There's lovely a opensource desktop app called Calibre which can autofetch feeds and do conversion to the .mobi (mobipocket) format the Kindle speaks, but it's a big heavy ball of Python which I found near-impossible to build on OSX. Their .mobi output has been improving by leaps and bounds recently, but it was still a little not-right for me.

mobiperl is a set of libraries for generating .mobi ebooks. It's not really designed for library use and it's early-90s perl. I started playing with and tidying up the code.

As far as I could tell, there was no reasonable ePub reader in perl. So I spent about a day over the course of the past week reverse engineering an ePub parser from sample books. Yes. It's an open standard. Yes, I could have read the spec. (And yes, I did end up referring to the docs here and there.) Before I started, I looked at Threepress Consulting's Bookworm. One thing became abundantly clear: Tools don't actually author books that meet ePub spec. I don't want to validate ePubs, I want to get at their content. Which means that a proper reader for compliant books was 100% out of the question.

It was probably only 4-5 hours hacking to get something that could take a zip file that purports to be an ePub, dig through it for metadata, extract the content and build out a document with a table of contents and a reasonably well rendered body. I grabbed Bookworm's test corpus of strangely-broken ePubs. After an hour or two, I managed to get the toolchain to turn all of them into readable HTML.
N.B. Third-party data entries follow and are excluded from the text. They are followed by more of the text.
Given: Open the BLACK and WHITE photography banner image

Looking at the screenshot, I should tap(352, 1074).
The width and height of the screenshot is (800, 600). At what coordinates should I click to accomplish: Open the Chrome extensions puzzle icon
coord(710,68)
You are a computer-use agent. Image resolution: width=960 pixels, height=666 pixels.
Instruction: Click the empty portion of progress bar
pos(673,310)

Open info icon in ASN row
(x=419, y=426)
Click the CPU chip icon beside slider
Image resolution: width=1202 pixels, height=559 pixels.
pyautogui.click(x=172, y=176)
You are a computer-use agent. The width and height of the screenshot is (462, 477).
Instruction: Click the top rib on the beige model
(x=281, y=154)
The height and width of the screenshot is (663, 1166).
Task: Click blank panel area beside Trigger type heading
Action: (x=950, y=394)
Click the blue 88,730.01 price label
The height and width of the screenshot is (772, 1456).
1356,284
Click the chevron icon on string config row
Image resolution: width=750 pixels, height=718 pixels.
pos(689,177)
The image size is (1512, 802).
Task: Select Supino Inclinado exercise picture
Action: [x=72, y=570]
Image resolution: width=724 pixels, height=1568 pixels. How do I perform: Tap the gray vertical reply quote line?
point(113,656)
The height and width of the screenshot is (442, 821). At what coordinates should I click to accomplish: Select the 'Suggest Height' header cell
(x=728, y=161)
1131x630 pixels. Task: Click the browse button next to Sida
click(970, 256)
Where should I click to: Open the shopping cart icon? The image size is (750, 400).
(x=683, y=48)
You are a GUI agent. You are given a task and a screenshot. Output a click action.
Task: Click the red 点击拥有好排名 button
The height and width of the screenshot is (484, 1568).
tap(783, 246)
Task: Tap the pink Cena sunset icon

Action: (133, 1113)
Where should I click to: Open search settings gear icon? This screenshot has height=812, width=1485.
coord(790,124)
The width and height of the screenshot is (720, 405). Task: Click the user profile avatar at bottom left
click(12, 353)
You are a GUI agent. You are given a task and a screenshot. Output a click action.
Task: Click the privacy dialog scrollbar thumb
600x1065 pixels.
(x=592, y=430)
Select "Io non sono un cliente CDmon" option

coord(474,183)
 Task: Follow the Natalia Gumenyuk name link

As I mentioned before, the Kindle reads .mobi. (Amazon's proprietary .azw format is a slightly extended .mobi. If you subscribe to an unencrypted periodical on your Kindle -- something like BoingBoing -- you'll find that any reader that reads .mobis can read it just fine once you rename it from .azw to .mobi.) Conveniently .mobi is based around an extended subset of HTML 3.2. It only took a little bit of digging to downconvert things like XHTML entities to something reasonable for the Kindle, add metadata to make the Kindle understand where the Table of Contents, Cover and start of content were.

And as if by magic, I had reinvented epub2mobi...and had the start of a useful toolchain for further publishing hackery.

The next step was to wire it up to a trivial webapp. http://kindle.fsck.com/ is that trivial webapp.
If you visit http://kindle.fsck.com/epub/http://some.ebook.site/my.epub from your Kindle's browser, it will download a copy of that ePub converted to the .mobi format so the Kindle can read it.

Please note that http://kindle.fsck.com is a quick hack that has had minimal testing and is currently "a quick hack for me and my friends." Don't expect support. Don't expect it to work. Don't expect it to stick around. Please do feel free to play with it and leave me comments here. I expect to keep working on it, as I rather enjoy reading on my Kindle.

For the moment, I am archiving ALL CONTENT passed through this system. Do NOT use it for anything sensitive or private. I reserve the right to add any difficult-to-transcode .epubs to my test suite.

There's a second tool I'm working on. The current version is similar to a trivial version of Instapaper. I think Instapaper is a fantastic tool, but wanted something that was opensource with better Kindle integration. (Of course, now that I have something working, I've discovered that Marco is working to add Kindle support to Instapaper.)

Right now, the service lets you generate an account id by visiting http://kindle.fsck.com/new_account. Once you've done that, you'll see a .mobi you can download to your Kindle (either OTA or by downloading it to your desktop and copying it across) and a bookmarklet you can use to save webpages to a personal library for later download to the Kindle.

Once you have the .mobi on your Kindle, just pop it open and click the link to open up your library. Click to download any of the content you've saved for easy offline reading.

Right now, I'm not doing _anything_ to make the web pages you download more readable. Instapaper is a good deal cleverer. But now I can click a button in my bookmark bar and read a copy on my Kindle later.

The next set of features for this toy are probably:

Improved HTML transcoding
One-click download of all new content to Kindle
Ability to delete articles from your library
Support for additional content-types in your library (starting with .ePub)

While I've been messing around, I've learned some interestingish things about the Kindle 2, but this post has grown long enough. I'll post those seperately.